Principal Director, FutureG & 5G, US Dept. of Defense

Dr. Tom Rondeau

Speaker Bio

Dr. Tom Rondeau is the Principal Director for the FutureG & 5G Office for the US Department of Defense, serving in the Office of the Undersecretary of Defense for Research and Engineering (OUSD(R&E)). In this role, Dr. Rondeau is responsible for the research, funding, and execution of programs to advance warfighting capabilities using 5G and future-generation wireless technologies.

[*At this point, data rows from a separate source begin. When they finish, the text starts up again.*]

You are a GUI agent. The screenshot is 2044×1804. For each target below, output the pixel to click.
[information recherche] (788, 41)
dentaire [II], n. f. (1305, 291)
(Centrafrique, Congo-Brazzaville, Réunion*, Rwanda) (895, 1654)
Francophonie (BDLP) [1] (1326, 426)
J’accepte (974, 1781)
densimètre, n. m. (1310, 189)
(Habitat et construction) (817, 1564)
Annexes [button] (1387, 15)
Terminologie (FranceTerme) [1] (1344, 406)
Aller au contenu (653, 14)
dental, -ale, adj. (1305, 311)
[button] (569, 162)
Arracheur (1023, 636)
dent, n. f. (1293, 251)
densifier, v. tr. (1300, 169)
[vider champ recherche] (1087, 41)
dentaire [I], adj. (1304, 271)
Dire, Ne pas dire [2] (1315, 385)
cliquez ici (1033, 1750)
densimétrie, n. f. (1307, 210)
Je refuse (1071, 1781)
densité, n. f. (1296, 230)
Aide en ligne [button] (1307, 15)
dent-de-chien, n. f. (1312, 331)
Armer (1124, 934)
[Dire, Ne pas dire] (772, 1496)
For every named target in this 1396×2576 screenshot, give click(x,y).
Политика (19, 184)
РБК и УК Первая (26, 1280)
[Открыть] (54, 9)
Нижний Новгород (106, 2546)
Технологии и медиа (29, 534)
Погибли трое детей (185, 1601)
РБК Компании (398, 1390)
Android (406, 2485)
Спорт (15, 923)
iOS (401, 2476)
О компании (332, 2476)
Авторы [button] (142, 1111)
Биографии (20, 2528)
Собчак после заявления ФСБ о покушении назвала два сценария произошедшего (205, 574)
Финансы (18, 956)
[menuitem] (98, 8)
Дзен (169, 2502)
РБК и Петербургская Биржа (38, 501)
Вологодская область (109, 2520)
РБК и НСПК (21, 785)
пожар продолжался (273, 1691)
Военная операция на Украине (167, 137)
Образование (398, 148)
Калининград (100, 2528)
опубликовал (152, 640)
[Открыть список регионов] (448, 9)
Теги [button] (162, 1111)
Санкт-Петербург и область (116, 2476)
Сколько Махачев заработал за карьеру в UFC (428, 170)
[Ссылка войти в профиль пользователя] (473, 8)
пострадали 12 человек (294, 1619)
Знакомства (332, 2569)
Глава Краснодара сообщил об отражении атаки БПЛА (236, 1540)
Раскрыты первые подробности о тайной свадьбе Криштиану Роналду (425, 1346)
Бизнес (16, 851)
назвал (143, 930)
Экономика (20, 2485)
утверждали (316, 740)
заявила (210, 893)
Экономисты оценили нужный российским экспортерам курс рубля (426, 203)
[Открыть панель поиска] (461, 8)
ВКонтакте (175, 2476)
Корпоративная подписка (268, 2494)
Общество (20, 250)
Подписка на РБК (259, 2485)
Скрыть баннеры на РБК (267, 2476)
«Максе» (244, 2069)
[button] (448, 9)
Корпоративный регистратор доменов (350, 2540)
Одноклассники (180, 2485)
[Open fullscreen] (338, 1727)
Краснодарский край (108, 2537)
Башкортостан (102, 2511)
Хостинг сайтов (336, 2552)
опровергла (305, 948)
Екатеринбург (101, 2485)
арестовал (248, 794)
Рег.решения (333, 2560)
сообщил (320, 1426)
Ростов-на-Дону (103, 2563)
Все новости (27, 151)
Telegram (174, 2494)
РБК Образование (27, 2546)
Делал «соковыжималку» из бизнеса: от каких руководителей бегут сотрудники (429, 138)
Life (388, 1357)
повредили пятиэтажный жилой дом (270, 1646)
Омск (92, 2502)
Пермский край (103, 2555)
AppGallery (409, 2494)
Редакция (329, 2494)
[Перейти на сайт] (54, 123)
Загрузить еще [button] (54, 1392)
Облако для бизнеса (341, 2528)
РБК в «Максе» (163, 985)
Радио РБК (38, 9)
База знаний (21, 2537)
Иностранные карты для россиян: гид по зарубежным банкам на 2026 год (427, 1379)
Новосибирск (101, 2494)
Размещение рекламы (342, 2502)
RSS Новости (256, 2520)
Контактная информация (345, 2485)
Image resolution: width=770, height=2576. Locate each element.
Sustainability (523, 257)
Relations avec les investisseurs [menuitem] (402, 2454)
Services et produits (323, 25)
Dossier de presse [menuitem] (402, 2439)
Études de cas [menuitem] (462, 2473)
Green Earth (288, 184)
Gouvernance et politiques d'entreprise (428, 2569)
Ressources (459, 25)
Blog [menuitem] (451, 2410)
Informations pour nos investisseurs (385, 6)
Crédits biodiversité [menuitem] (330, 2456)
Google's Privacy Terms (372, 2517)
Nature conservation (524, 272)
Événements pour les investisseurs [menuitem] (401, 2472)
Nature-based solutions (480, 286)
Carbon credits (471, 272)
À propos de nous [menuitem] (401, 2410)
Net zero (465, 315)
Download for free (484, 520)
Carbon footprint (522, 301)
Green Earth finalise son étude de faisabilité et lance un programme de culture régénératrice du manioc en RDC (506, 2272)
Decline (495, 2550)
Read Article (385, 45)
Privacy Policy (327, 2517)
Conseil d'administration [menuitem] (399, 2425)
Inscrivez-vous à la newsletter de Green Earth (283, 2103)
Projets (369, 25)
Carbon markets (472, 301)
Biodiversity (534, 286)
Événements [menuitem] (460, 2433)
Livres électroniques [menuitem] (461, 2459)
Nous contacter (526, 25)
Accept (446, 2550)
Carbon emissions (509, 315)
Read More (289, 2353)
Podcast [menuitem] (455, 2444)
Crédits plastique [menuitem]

Before assuming his role as Principal Director of the FutureG &5G Office, Dr. Rondeau spent more than six years as a Defense Advanced Research Project Agency (DARPA) program manager, where he worked on numerous technology areas to improve wireless networking and communications, which earned him the Distinguished Public Service Medal. Some of the programs he managed involved building software-defined arrays driving towards more capable software-defined radio, inventing new edge and embedded processor architectures, and enabling computing on encrypted data. During his time at DARPA, Dr. Rondeau also ran a series of hackfests on software radio and served as a subject matter expert on numerous problem sets for the US Department of Defense and the intelligence community. 


Prior to joining DARPA, Dr. Rondeau was the Project Lead for the GNU Radio project. In this role, Dr. Rondeau collaborated with numerous companies and organizations worldwide to build solutions to complex problems, thus forming a large community of experts in software radio that has grown into a thriving ecosystem. 


Dr. Rondeau has published extensively on software radio, notably in Cognitive Radios in Public Safety and Spectrum Management, one of the first books on cognitive radio. Dr. Rondeau also served as a visiting researcher with the University of Pennsylvania and as an Adjunct with the IDA Center for Communications Research in Princeton, NJ.


Dr. Rondeau holds a Ph.D. in electrical engineering from Virginia Tech. His dissertation won the Council of Graduate Schools’ 2007 Outstanding Dissertation Award in math, science, and engineering.